Under international practice of ‘comity’ (reciprocity), US courts normally enforce

orders made by overseas courts, but they draw the line at awards based on law

‘repugnant’ to US law. In 1997 a Maryland court refused to enforce an English libel

verdict on the ground that English libel law ‘is totally different’ from First

Amendment principles of free speech and a free Press ‘in virtually every significant

respect’.

E-commerce Tribunal

It has been shown that the adversary process is not fair, just or moral because it does

not seek the truth. Moreover, it is a game (‘contests of liars’) controlled by morally unaccountable lawyers.

Yale Law Professor John H. Langbein’s 2001 CV states: ‘He believes that the

European style of nonadversarial justice [i.e. the investigative (inquisitorial) system]

is more fair, accurate and economical than American procedures.’
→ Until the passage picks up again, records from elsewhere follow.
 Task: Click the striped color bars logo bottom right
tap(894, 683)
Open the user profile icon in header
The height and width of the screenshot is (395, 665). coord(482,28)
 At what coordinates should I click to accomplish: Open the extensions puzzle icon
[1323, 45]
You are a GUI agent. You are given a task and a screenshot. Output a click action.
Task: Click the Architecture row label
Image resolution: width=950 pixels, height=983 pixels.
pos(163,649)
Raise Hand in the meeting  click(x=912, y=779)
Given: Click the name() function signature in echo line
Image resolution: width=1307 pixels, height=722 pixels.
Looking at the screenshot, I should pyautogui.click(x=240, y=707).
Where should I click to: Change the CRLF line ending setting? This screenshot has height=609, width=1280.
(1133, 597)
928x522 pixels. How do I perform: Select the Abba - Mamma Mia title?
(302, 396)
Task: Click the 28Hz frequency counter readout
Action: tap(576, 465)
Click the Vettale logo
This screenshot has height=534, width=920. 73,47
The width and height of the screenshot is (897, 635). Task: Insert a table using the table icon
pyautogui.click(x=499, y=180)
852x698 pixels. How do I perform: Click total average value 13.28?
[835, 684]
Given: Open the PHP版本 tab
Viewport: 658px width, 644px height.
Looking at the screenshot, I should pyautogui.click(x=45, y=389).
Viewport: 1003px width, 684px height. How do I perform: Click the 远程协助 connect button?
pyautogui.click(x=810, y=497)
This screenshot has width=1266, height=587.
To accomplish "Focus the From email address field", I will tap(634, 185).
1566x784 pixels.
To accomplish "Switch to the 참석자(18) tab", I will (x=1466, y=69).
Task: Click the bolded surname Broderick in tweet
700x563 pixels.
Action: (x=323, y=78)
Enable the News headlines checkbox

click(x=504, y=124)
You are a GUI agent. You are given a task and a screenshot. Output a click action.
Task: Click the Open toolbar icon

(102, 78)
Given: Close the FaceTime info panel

Best practice is a fair go all round for E-commerce providers and consumers. To that

end, an E-commerce Tribunal should be set up to settle disputes. The chair should

have an obligation to do whatever is necessary to find and manifest the truth He/she

should not be a lawyer, but a lawyer might be permitted to advise him/her on the

weight to be given to certain evidence. Otherwise, lawyers should not be permitted to

appear.

The legislation should state specifically that the adversary procedures are not to be

followed. The NSW Independent Commission Against Corruption and the NSW Land

and Environment Court have been partially crippled by legislation stating that

adversarial procedures will be avoided ‘where possible’. That left the process open to

be ‘lawyerised’ and the truth to be ‘polluted’ in cross-examination.